But what if RFID tags were affixed to cases of cookie dough? The cookie dough manufacturer would know the precise date when the bad cookie dough was shipped and would be able to zero in on cases shipped that day. Those 3,000 stores would be narrowed to 52 stores. The manufacturer would save millions of dollars, and we wouldn’t throw away good food.
Suppose somebody actually gets sick from the cookie dough. Once investigators know where the customer bought the cookie dough, it would be possible to trace back all the way through the supply chain, through the distribution center to the manufacturer and the particular batch.
Finally, the flour in the cookie dough is determined to be the culprit. If an RFID tag were used all the way through production and distribution, the cookie dough manufacturer could determine where the flour used in that batch was processed and where the wheat was grown.
Then trace forward, determining what other products were made with the flour. If, in this same scenario, people were to start getting sick from pizza, those outbreaks would be treated today as completely separate. If the ingredients were traceable, however, you could determine that the flour from the same producer was used in both the pizza and the cookie dough. What’s more, you could determine what other products were made using the tainted flour.

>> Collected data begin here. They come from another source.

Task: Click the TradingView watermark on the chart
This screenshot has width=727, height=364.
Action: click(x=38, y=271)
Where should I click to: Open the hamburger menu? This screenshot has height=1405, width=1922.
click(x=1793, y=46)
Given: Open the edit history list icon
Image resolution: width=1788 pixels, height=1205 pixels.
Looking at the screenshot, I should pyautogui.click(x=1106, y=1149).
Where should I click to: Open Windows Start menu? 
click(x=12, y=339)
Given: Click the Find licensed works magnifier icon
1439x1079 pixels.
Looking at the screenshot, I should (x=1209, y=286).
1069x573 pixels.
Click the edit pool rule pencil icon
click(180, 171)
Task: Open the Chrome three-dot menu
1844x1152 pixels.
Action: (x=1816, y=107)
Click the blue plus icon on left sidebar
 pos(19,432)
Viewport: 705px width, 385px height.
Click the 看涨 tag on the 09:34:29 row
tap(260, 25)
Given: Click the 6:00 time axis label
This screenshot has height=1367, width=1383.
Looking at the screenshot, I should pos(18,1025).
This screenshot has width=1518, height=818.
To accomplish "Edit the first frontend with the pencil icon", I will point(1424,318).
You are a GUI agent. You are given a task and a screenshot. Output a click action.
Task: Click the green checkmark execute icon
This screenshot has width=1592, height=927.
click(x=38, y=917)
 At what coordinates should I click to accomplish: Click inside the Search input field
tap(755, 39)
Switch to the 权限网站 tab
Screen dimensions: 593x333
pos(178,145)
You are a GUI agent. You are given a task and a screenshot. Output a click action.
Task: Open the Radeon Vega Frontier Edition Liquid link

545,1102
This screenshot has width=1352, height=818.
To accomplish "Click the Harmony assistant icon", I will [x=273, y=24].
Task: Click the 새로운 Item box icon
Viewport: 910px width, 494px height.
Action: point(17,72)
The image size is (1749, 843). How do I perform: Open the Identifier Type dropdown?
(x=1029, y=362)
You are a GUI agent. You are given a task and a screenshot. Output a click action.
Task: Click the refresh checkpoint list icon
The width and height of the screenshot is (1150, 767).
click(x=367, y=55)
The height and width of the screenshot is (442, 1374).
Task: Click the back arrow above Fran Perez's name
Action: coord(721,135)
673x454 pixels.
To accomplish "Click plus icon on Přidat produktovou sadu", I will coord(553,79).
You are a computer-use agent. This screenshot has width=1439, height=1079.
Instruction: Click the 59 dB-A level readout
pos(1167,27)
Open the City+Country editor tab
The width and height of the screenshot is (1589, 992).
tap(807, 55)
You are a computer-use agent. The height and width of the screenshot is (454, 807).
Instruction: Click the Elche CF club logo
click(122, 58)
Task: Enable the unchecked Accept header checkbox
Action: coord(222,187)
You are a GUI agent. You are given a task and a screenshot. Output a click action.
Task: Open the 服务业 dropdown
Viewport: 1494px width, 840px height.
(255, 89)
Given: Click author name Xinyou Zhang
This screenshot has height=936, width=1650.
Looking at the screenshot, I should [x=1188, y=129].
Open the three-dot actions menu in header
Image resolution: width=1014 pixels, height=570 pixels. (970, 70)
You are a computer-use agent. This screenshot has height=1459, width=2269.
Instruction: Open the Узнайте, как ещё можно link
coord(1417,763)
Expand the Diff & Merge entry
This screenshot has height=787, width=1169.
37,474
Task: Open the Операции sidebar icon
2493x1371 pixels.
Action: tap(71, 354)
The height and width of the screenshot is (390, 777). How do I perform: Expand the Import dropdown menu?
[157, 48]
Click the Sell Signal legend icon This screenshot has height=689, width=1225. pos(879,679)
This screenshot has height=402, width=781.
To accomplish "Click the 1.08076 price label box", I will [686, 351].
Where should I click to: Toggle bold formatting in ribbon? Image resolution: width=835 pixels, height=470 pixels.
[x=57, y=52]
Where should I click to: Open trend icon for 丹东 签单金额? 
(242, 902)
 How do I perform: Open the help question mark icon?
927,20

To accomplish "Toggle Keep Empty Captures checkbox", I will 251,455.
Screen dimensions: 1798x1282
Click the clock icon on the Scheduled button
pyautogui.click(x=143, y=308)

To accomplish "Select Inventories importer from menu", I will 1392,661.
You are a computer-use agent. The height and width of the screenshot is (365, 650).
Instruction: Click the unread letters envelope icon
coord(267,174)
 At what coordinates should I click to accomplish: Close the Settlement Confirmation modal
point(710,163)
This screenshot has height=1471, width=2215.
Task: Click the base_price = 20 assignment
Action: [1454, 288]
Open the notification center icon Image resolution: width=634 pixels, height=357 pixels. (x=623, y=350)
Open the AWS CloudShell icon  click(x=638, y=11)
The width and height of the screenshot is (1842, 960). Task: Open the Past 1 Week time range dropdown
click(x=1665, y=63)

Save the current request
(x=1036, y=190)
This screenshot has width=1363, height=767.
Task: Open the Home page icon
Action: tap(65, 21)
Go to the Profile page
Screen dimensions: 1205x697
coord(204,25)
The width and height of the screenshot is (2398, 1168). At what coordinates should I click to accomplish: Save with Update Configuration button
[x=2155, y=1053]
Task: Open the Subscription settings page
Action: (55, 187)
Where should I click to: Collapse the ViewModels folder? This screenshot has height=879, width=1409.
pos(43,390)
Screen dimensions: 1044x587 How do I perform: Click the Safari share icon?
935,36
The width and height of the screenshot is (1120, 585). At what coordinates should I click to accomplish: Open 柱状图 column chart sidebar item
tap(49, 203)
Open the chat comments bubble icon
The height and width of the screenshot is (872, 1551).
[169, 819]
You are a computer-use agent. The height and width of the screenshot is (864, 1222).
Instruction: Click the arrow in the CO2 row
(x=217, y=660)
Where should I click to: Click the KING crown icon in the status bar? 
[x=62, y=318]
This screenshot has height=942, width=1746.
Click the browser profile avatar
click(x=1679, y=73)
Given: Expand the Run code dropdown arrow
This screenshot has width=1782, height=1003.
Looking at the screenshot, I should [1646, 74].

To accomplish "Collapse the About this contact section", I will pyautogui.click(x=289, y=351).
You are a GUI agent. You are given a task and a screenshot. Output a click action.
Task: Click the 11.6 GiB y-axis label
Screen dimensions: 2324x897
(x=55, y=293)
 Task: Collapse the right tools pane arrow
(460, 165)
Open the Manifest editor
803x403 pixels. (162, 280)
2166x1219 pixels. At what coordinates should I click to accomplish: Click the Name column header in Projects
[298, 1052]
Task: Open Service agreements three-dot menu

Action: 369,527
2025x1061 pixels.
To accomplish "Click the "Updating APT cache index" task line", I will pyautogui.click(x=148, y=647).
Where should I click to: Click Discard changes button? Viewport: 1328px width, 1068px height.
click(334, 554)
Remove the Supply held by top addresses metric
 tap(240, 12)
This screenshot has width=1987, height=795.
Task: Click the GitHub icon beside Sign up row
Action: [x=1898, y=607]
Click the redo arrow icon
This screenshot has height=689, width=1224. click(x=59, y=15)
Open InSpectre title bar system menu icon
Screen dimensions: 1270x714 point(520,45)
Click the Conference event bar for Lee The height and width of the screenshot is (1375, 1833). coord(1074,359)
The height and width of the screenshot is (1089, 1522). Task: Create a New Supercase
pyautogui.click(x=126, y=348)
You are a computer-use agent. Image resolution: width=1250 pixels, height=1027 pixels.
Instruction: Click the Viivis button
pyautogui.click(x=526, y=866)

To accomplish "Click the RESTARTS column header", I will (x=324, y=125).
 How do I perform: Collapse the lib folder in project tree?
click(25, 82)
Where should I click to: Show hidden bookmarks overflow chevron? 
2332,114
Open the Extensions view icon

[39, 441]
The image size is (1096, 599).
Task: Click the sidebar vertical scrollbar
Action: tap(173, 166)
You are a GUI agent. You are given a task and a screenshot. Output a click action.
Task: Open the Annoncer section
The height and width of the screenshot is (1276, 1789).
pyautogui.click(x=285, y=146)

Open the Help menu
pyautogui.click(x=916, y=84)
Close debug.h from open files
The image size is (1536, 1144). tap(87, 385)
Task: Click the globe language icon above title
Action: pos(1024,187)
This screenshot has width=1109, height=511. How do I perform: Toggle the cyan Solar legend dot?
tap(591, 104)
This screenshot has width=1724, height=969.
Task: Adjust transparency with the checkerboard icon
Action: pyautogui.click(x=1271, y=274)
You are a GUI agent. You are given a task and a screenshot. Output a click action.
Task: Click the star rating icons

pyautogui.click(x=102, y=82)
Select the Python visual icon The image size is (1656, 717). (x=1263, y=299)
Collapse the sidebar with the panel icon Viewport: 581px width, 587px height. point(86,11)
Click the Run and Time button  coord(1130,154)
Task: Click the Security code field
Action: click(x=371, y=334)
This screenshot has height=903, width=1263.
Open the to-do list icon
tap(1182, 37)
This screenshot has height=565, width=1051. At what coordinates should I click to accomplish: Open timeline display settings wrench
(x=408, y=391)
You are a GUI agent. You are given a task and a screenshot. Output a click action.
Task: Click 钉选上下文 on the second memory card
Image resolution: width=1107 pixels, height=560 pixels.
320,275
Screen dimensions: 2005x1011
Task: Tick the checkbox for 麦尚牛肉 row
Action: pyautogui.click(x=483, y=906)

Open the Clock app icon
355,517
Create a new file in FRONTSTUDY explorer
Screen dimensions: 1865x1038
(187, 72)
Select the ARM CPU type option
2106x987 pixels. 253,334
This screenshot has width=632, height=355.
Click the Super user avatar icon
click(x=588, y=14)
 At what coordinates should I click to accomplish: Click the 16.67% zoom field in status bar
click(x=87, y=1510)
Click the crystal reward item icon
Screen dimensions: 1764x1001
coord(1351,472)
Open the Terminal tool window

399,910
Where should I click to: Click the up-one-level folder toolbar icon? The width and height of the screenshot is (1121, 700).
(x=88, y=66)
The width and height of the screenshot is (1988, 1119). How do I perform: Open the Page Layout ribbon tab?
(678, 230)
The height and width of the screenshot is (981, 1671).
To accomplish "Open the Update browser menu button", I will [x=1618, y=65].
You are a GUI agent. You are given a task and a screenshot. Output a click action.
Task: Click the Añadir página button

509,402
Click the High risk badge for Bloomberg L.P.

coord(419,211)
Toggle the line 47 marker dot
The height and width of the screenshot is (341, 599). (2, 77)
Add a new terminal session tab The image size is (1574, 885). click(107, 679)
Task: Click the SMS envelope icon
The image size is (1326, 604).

With such a system, tracing backward and forward through the supply chain, we could save money, time, and lives. Today, foodborne illnesses caused by tainted food sicken 48 million people and kill 3,000 every year. If we identified tainted food more quickly and got it off the shelves, how many lives could we save?
When people started getting sick from listeriosis last year, cantaloupes were identified as the culprit, but the source of the cantaloupes couldn’t be identified immediately. When Colorado’s Jensen Farms was finally identified, there was no way to determine which batch of cantaloupes was tainted. Using RFID technology, there would have been a unique identifier on every carton shipped, the recall could have taken place sooner, and officials could have figured out exactly where the bad cantaloupes ended up.
Businesses could save money by implementing RFID technology. When Peter Pan peanut butter was recalled in 2007 because of a Salmonella problem in one of its facilities over three years’ time, the company had to pull all its peanut butter off shelves across the United States. It cost some $50 million to recall and destroy all of that product, and Peter Pan peanut butter was not on grocery shelves for several months. In fact, sales of all peanut butter were down some 25% after the recall.
So why aren’t big producers lining up to implement RFID technology? I’ve worked with a lot of them, and they’re all concerned about safety. They don’t want anyone to get sick and die, but they look at RFID the way the average person looks at buying an insurance policy. Is the cost more than the risk? Will I actually need the insurance?
Nevertheless, recalls are increasing. A food quality manager for a regional supermarket told me they receive more than 300 recalls a year—approximately one a day. And the new FSMA gives the FDA mandatory recall authority for the first time ever.
The law also seeks to shift the FDA’s approach from responding to outbreaks to preventing them, and the FDA is charged with developing a food traceability system to quickly track and trace foods as they move through the supply chain. This is going to be tough, and we are working with the Institute of Food Technologists and others to try to find traceability solutions.